Last year Ablyazov scored a temporary legal victory when a top French court overturned an earlier decision to extradite him to Russia, where he is wanted on fraud charges, on the grounds that the request was politically motivated.

However, sources have confirmed that the political winds in France are turning against the Kazakh and the businessman, who is currently living close to the French Alps in the east of the country, believes he will soon have to flee.

Ablyazov, a former minister in the Kazakh government, is accused of stealing billions from BTA, the bank he founded and where he was once chairman and majority shareholder.

The businessman, who was also a former energy minister in the Kazakh government, later founded an opposition party in Kazakhstan.

He was charged by the Kazakh authorities with stealing billions of tenge from the bank and Russia and Ukraine say its citizens were also defrauded in the collapse of the bank.
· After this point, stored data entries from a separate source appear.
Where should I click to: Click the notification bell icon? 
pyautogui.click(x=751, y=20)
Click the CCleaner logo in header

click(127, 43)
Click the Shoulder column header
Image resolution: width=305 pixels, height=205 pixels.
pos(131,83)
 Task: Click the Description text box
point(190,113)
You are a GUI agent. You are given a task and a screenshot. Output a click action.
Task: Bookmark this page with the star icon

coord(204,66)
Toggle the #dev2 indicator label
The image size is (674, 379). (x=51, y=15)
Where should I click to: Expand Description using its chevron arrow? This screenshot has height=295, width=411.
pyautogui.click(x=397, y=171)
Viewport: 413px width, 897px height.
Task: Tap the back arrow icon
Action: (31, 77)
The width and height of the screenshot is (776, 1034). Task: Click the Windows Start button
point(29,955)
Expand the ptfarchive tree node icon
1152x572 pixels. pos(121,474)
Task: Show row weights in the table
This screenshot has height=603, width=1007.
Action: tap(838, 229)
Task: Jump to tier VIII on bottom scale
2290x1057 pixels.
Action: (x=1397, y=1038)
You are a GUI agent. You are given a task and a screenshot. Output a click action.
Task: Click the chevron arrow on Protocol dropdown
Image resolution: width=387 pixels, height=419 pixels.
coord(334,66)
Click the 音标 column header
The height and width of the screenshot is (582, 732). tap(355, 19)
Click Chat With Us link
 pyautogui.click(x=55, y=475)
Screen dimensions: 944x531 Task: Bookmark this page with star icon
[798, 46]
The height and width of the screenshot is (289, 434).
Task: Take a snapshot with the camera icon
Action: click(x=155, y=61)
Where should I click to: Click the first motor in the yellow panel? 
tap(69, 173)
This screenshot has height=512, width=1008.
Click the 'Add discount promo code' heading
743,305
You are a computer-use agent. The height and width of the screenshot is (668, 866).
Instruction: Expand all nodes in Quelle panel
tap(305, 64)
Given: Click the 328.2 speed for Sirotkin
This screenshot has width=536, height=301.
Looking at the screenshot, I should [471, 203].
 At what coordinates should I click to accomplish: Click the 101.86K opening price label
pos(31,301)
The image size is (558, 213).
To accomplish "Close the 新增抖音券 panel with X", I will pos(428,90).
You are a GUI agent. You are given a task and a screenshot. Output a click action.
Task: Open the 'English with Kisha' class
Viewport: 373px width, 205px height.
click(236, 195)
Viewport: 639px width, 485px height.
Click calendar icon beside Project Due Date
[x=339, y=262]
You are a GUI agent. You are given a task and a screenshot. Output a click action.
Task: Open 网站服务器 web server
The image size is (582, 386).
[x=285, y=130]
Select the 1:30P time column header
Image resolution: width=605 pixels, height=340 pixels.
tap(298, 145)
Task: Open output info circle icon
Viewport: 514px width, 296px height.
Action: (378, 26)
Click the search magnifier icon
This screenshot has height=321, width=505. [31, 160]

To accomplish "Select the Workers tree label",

France does not have an extradition treaty with Kazakhstan, which wants to put Ablyazov on trial, but it does have such deals with Russia and Ukraine.

The billionaire previously fled the UK in 2012, where he had lived for three years, after the British authorities issued a warrant for his arrest as part of what was the biggest fraud case ever heard by the High Court in London.

Multi-billion-dollar black holes were found in BTA’s accounts in 2009 and the bank was nationalized with huge losses for lenders around the world. BTA’s receivers pursued his assets in the London High Court, seizing among others, his Carlton House mansion in London’s billionaire’s row of The Bishop’s Avenue.

In a bizarre twist to the case, his wife Alma herself was controversially deported from Italy in 2013 with her daughter Alua after police hunting Ablayazov found them travelling on fake Central African Republic passports. The pair claimed their detention was kidnapping, not a deportation, and said their passports were genuine.